◆ WHAT YOU NEED TO DO: Rewrite the entries below as a numbered list, one line per item, leaving out the blank lines.
[Begin]
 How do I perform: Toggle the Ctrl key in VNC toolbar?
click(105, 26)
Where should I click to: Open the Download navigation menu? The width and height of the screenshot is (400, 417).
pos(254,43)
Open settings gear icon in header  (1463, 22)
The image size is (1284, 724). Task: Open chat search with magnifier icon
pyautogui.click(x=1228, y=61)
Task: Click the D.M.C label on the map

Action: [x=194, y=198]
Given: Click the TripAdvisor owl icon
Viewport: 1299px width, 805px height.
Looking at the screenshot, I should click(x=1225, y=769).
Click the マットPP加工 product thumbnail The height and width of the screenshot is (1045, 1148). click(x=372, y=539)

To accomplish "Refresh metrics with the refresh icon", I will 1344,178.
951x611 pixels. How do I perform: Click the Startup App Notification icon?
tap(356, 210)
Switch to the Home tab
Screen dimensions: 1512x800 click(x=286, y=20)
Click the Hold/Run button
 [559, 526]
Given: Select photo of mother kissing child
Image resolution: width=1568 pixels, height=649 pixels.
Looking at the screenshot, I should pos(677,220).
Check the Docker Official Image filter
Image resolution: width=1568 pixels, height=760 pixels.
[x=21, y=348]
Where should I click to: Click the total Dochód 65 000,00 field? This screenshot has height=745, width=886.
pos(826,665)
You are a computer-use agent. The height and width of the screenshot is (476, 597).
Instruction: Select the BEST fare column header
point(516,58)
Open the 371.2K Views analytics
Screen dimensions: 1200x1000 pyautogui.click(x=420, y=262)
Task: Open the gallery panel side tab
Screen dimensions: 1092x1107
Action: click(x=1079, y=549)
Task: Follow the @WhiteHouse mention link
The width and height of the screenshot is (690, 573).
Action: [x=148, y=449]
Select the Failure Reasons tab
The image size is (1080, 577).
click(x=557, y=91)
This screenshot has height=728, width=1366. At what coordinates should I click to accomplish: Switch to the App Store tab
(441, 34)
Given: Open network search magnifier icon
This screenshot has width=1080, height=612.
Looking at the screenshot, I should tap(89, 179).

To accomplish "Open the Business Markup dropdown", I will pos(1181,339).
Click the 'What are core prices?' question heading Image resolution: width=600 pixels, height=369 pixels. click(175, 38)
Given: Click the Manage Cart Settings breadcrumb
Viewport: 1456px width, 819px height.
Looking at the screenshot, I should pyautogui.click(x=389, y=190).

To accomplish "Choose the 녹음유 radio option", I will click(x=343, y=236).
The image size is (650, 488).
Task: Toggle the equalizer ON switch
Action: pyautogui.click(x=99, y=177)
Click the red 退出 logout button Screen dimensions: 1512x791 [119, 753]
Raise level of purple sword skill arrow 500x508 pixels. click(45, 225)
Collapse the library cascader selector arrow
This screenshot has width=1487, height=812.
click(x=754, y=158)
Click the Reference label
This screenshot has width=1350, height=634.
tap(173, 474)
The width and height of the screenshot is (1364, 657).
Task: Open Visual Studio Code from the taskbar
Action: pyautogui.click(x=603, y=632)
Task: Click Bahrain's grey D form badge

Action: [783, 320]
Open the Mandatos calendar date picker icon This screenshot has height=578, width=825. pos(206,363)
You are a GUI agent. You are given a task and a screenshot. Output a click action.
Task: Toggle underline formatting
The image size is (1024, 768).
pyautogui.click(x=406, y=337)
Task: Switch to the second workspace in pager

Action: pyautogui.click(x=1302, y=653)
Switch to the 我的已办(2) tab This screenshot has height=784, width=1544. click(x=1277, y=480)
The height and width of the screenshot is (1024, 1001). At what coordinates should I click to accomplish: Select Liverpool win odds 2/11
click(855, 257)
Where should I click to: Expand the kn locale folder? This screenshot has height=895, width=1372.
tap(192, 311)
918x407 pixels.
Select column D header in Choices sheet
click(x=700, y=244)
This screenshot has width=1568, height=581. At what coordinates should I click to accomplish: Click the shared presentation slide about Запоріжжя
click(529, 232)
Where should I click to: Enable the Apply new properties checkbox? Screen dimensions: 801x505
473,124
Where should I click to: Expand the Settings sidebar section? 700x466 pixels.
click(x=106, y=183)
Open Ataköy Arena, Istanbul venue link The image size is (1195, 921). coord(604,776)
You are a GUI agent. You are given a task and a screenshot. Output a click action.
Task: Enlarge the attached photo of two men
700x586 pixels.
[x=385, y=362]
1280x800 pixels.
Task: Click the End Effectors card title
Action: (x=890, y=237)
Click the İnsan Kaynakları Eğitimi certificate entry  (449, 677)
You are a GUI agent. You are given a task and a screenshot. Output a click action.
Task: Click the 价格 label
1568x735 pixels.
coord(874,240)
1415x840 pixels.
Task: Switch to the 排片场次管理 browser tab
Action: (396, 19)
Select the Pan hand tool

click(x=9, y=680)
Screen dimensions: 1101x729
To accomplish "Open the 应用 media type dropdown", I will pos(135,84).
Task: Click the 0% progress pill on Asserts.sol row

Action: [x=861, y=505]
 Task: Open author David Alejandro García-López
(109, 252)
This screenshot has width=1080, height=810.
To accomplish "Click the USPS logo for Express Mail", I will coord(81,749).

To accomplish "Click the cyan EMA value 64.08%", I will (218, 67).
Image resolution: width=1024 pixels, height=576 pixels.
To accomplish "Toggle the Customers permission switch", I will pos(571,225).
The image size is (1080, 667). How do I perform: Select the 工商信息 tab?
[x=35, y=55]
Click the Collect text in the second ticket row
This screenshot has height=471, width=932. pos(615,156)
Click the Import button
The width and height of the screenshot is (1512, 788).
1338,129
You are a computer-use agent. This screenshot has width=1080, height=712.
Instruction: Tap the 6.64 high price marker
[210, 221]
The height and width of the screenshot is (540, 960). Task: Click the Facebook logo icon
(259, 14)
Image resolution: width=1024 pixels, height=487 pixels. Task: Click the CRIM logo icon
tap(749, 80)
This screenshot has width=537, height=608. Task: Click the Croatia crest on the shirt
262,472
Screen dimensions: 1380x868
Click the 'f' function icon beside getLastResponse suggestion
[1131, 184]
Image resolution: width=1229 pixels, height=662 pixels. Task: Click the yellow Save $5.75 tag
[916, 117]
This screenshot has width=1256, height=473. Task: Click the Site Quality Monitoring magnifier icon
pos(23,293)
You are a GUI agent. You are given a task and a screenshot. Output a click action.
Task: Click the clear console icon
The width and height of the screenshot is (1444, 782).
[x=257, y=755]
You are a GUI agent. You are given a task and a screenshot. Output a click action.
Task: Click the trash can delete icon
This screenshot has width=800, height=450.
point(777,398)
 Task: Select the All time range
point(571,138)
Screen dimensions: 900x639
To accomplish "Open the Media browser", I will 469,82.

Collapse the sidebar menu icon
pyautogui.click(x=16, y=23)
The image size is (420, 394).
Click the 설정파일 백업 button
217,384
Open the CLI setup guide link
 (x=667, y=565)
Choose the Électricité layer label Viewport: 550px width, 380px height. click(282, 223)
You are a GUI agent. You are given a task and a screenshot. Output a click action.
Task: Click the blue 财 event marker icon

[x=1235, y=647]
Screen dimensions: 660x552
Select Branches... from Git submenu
[End]
◆ SOLUTION TO THIS EXERCISE:
1.  How do I perform: Toggle the Ctrl key in VNC toolbar?
2. click(105, 26)
3. Where should I click to: Open the Download navigation menu? The width and height of the screenshot is (400, 417).
4. pos(254,43)
5. Open settings gear icon in header  (1463, 22)
6. The image size is (1284, 724). Task: Open chat search with magnifier icon
7. pyautogui.click(x=1228, y=61)
8. Task: Click the D.M.C label on the map
9. Action: [x=194, y=198]
10. Given: Click the TripAdvisor owl icon
11. Viewport: 1299px width, 805px height.
12. Looking at the screenshot, I should click(x=1225, y=769).
13. Click the マットPP加工 product thumbnail The height and width of the screenshot is (1045, 1148). click(x=372, y=539)
14. To accomplish "Refresh metrics with the refresh icon", I will 1344,178.
15. 951x611 pixels. How do I perform: Click the Startup App Notification icon?
16. tap(356, 210)
17. Switch to the Home tab
18. Screen dimensions: 1512x800 click(x=286, y=20)
19. Click the Hold/Run button
20.  [559, 526]
21. Given: Select photo of mother kissing child
22. Image resolution: width=1568 pixels, height=649 pixels.
23. Looking at the screenshot, I should pos(677,220).
24. Check the Docker Official Image filter
25. Image resolution: width=1568 pixels, height=760 pixels.
26. [x=21, y=348]
27. Where should I click to: Click the total Dochód 65 000,00 field? This screenshot has height=745, width=886.
28. pos(826,665)
29. You are a computer-use agent. The height and width of the screenshot is (476, 597).
30. Instruction: Select the BEST fare column header
31. point(516,58)
32. Open the 371.2K Views analytics
33. Screen dimensions: 1200x1000 pyautogui.click(x=420, y=262)
34. Task: Open the gallery panel side tab
35. Screen dimensions: 1092x1107
36. Action: click(x=1079, y=549)
37. Task: Follow the @WhiteHouse mention link
38. The width and height of the screenshot is (690, 573).
39. Action: [x=148, y=449]
40. Select the Failure Reasons tab
41. The image size is (1080, 577).
42. click(x=557, y=91)
43. This screenshot has height=728, width=1366. At what coordinates should I click to accomplish: Switch to the App Store tab
44. (441, 34)
45. Given: Open network search magnifier icon
46. This screenshot has width=1080, height=612.
47. Looking at the screenshot, I should tap(89, 179).
48. To accomplish "Open the Business Markup dropdown", I will pos(1181,339).
49. Click the 'What are core prices?' question heading Image resolution: width=600 pixels, height=369 pixels. click(175, 38)
50. Given: Click the Manage Cart Settings breadcrumb
51. Viewport: 1456px width, 819px height.
52. Looking at the screenshot, I should pyautogui.click(x=389, y=190).
53. To accomplish "Choose the 녹음유 radio option", I will click(x=343, y=236).
54. The image size is (650, 488).
55. Task: Toggle the equalizer ON switch
56. Action: pyautogui.click(x=99, y=177)
57. Click the red 退出 logout button Screen dimensions: 1512x791 [119, 753]
58. Raise level of purple sword skill arrow 500x508 pixels. click(45, 225)
59. Collapse the library cascader selector arrow
60. This screenshot has width=1487, height=812.
61. click(x=754, y=158)
62. Click the Reference label
63. This screenshot has width=1350, height=634.
64. tap(173, 474)
65. The width and height of the screenshot is (1364, 657).
66. Task: Open Visual Studio Code from the taskbar
67. Action: pyautogui.click(x=603, y=632)
68. Task: Click Bahrain's grey D form badge
69. Action: [783, 320]
70. Open the Mandatos calendar date picker icon This screenshot has height=578, width=825. pos(206,363)
71. You are a GUI agent. You are given a task and a screenshot. Output a click action.
72. Task: Toggle underline formatting
73. The image size is (1024, 768).
74. pyautogui.click(x=406, y=337)
75. Task: Switch to the second workspace in pager
76. Action: pyautogui.click(x=1302, y=653)
77. Switch to the 我的已办(2) tab This screenshot has height=784, width=1544. click(x=1277, y=480)
78. The height and width of the screenshot is (1024, 1001). At what coordinates should I click to accomplish: Select Liverpool win odds 2/11
79. click(855, 257)
80. Where should I click to: Expand the kn locale folder? This screenshot has height=895, width=1372.
81. tap(192, 311)
82. 918x407 pixels.
83. Select column D header in Choices sheet
84. click(x=700, y=244)
85. This screenshot has width=1568, height=581. At what coordinates should I click to accomplish: Click the shared presentation slide about Запоріжжя
86. click(529, 232)
87. Where should I click to: Enable the Apply new properties checkbox? Screen dimensions: 801x505
88. 473,124
89. Where should I click to: Expand the Settings sidebar section? 700x466 pixels.
90. click(x=106, y=183)
91. Open Ataköy Arena, Istanbul venue link The image size is (1195, 921). coord(604,776)
92. You are a GUI agent. You are given a task and a screenshot. Output a click action.
93. Task: Enlarge the attached photo of two men
94. 700x586 pixels.
95. [x=385, y=362]
96. 1280x800 pixels.
97. Task: Click the End Effectors card title
98. Action: (x=890, y=237)
99. Click the İnsan Kaynakları Eğitimi certificate entry  (449, 677)
100. You are a GUI agent. You are given a task and a screenshot. Output a click action.
101. Task: Click the 价格 label
102. 1568x735 pixels.
103. coord(874,240)
104. 1415x840 pixels.
105. Task: Switch to the 排片场次管理 browser tab
106. Action: (396, 19)
107. Select the Pan hand tool
108. click(x=9, y=680)
109. Screen dimensions: 1101x729
110. To accomplish "Open the 应用 media type dropdown", I will pos(135,84).
111. Task: Click the 0% progress pill on Asserts.sol row
112. Action: [x=861, y=505]
113.  Task: Open author David Alejandro García-López
114. (109, 252)
115. This screenshot has width=1080, height=810.
116. To accomplish "Click the USPS logo for Express Mail", I will coord(81,749).
117. To accomplish "Click the cyan EMA value 64.08%", I will (218, 67).
118. Image resolution: width=1024 pixels, height=576 pixels.
119. To accomplish "Toggle the Customers permission switch", I will pos(571,225).
120. The image size is (1080, 667). How do I perform: Select the 工商信息 tab?
121. [x=35, y=55]
122. Click the Collect text in the second ticket row
123. This screenshot has height=471, width=932. pos(615,156)
124. Click the Import button
125. The width and height of the screenshot is (1512, 788).
126. 1338,129
127. You are a computer-use agent. This screenshot has width=1080, height=712.
128. Instruction: Tap the 6.64 high price marker
129. [210, 221]
130. The height and width of the screenshot is (540, 960). Task: Click the Facebook logo icon
131. (259, 14)
132. Image resolution: width=1024 pixels, height=487 pixels. Task: Click the CRIM logo icon
133. tap(749, 80)
134. This screenshot has width=537, height=608. Task: Click the Croatia crest on the shirt
135. 262,472
136. Screen dimensions: 1380x868
137. Click the 'f' function icon beside getLastResponse suggestion
138. [1131, 184]
139. Image resolution: width=1229 pixels, height=662 pixels. Task: Click the yellow Save $5.75 tag
140. [916, 117]
141. This screenshot has width=1256, height=473. Task: Click the Site Quality Monitoring magnifier icon
142. pos(23,293)
143. You are a GUI agent. You are given a task and a screenshot. Output a click action.
144. Task: Click the clear console icon
145. The width and height of the screenshot is (1444, 782).
146. [x=257, y=755]
147. You are a GUI agent. You are given a task and a screenshot. Output a click action.
148. Task: Click the trash can delete icon
149. This screenshot has width=800, height=450.
150. point(777,398)
151.  Task: Select the All time range
152. point(571,138)
153. Screen dimensions: 900x639
154. To accomplish "Open the Media browser", I will 469,82.
155. Collapse the sidebar menu icon
156. pyautogui.click(x=16, y=23)
157. The image size is (420, 394).
158. Click the 설정파일 백업 button
159. 217,384
160. Open the CLI setup guide link
161.  (x=667, y=565)
162. Choose the Électricité layer label Viewport: 550px width, 380px height. click(282, 223)
163. You are a GUI agent. You are given a task and a screenshot. Output a click action.
164. Task: Click the blue 财 event marker icon
165. [x=1235, y=647]
166. Screen dimensions: 660x552
167. Select Branches... from Git submenu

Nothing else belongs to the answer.